García Hortelano escreveu desde os catorze anos. Foi a muito diversas tertulias literárias, não só a do Café Gijón. Apresentou-se a certámenes literários sem sucesso, ao princípio, finalmente sua novela "Bairro de Argüelles" resultou finalista do Prêmio Nadal em 1956, ainda que não chegou a se publicar nunca. Mas em 1959 publicou sua primeira novela, Novas amizades, que obteve o Prêmio Biblioteca Breve; e ganhou o Formentor com Tormenta de verão, que se traduziu a doze línguas. Admirador de Flaubert, Proust, Sartre, Boris Vian (de quem foi tradutor ao castelhano) e de Cervantes , ou Galdós, entre outros, também escreveu poesia. Foi assessor literário com Pedro Salinas para Alfaguara; foi amigo do editor Carlos Barral, com quem traduziu a primeira novela de Walser que se conheceu em Espanha. E foi membro do júri do prêmio O sorriso vertical de literatura erótica. Ademais, traduziu a Céline e fez uma excelente antología dos poetas de sua geração, os cinquenta (1978).

Hortelano também publicou contos e ensaios sobre literatura tratando autores como (Jovellanos, Pavese, Kafka, Walser e Proust, Céline, Sartre e o 'nouveau roman', Machado, Salinas, Onetti e Barral).

Sua obra definitiva encontra-se recolhido na editorial Lumen.

Estilo

Apesar das patentes diferenças que existem entre suas obras, o estilo de Juan García Hortelano guarda certos rasgos diferenciadores constantes que fazem de sua prosa algo inconfundível: a abundância de intertextos literários preferencialmente da literatura francesa, uma extraordinária riqueza léxico-sintáctica, e um finísimo e peculiar sentido do humor, presente inclusive nos episódios que tratam dos aspectos menos amáveis da vida.

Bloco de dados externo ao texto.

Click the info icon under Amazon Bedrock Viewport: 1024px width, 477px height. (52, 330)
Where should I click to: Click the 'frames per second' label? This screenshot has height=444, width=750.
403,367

Assim, por exemplo, encontramos em seu hilarante e, ao tempo, profunda novela paródica Gramática parda, uma imensa retícula de guiños literários ao mundo francês; o mais patente entre eles, o intertexto constante da novela O arrancacorazones (1953) do francês Boris Vian, cuja influência resulta evidente sobretudo no que à construção das personagens infantis se refere.

Como mostra do amplo registo temático e formal que abarca a obra de Hortelano, cabe também citar a antología de relatos Os arquivos secretos, na que Hortelano se serve de procedimentos de escritura em ocasiões, muito diferentes aos da novela anteriormente citada (sem nunca perder, em mudança, a irónica lucidez que lhe caracteriza) para tratar temas vários que vão desde a Guerra Civil Espanhola (no agridulce relato "Riánsares e o fascista", focalizado na mirada transparente de um menino que deixa de ser durante a guerra), até a crítica da vaidade e a egolatría dos grandes escritores (no relato "A vossa consideração").